We live in a world where it is difficult to be yourself and be appreciated for who you are. Media messages tell us multiple times a day how they can improve us. Whether they are wanting us to lose weight, wear new clothes, or drink their beer doesn’t matter, the message is the same: we aren’t enough of something we should be, and they will help us get there. Even uniqueness isn’t immune to being part of this marketing, and is used as a strategy to convince us to be different – like everyone else.
We also get pressured by our jobs to conform to a set of standards that must be followed. We learn our corporate culture and find a way to fit in with it. We learn to talk the talk and walk the walk. Our families make demands on us to be what they need us to be, as well. I don’t think any of this is done intentionally or maliciously, but it’s hard to figure out which path to follow and which of these expectations is most important. In the process, we lose ourselves.
Friends and clients tell me that they don’t know who they are or what they want out of life, but they have discovered that it isn’t necessarily what they are supposed to want or what others want for them. It might not even been what they have been working toward for so long. They have to reassess and make decisions about what is really important to them so they can live the life they know they want to live.
The most difficult part of making changes like this, however, is that there doesn’t seem to be a lot of support for the people doing them. Sure, there’s plenty of lip service about authenticity and being yourself, but often you’ll be asked to tone it down or do it in a way that still allows others to remain comfortable and undisturbed. That will squash your budding authenticity for sure!

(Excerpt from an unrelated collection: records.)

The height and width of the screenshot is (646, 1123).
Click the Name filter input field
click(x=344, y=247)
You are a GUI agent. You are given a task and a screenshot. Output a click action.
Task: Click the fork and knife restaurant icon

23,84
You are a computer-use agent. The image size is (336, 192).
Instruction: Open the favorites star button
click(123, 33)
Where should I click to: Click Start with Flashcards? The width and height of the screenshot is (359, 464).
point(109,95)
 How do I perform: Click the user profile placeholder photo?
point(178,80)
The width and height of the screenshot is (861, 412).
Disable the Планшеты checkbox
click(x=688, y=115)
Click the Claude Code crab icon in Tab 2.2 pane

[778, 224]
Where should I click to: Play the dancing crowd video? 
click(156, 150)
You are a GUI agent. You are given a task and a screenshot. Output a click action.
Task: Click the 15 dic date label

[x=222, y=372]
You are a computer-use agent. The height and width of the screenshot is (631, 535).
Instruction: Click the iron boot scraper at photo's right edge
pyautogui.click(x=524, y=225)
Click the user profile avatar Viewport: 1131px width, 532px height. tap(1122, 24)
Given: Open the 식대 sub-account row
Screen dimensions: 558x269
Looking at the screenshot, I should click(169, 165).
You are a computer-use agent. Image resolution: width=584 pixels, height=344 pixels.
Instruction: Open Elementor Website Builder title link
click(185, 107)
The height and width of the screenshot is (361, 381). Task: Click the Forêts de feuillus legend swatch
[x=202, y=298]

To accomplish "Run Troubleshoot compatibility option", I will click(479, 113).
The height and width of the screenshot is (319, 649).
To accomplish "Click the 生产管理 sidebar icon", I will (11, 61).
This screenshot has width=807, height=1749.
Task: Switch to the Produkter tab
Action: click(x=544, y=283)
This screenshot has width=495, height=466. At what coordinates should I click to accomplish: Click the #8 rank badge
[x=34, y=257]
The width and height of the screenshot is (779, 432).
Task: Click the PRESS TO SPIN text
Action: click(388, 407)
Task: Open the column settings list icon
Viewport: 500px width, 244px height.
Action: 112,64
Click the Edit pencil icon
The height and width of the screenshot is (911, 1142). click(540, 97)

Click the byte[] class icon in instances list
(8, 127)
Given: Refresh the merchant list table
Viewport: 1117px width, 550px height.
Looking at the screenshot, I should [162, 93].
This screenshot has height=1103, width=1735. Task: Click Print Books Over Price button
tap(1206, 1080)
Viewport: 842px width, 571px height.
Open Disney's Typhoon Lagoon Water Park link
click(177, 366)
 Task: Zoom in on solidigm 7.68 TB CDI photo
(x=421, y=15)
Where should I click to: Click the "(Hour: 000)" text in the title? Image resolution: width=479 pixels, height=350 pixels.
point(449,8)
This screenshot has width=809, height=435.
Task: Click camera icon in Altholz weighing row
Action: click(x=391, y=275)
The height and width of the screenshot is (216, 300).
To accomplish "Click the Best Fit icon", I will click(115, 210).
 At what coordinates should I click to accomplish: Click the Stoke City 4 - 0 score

Being authentic means that you are genuine and true to yourself in all situations. It’s a difficult proposition because, in the process, you’ll probably say and do things that others don’t approve, and they may be hurt by this. You’ll find yourself faced with decisions that have no easy answers because you know what others would want you to do, and you’ll feel that you can’t do that in good conscience. You’ll find that others don’t agree with you, and therefore, don’t accept you as you are and as you are trying to live. And you’ll find that it’s easy to stray into the territory of doing things to make others happy at the expense of your convictions because old patterns have a way of coming back to us in times of stress.
But I encourage you to be who you must be as much as possible. I encourage you to find supportive and accepting people who allow you to be truly authentic. I encourage you not to let yourself off the hook when you hurt others out of anger and disappointment and truly work towards being the authentic person you want to be. I encourage you to define your values and to live by them and to create a vision of your life that you work towards every day. I encourage you to be creative and live out the best parts of yourself in a genuine way. I encourage you to make mistakes and learn from them. And I encourage you to change your values and your vision as you develop and grow.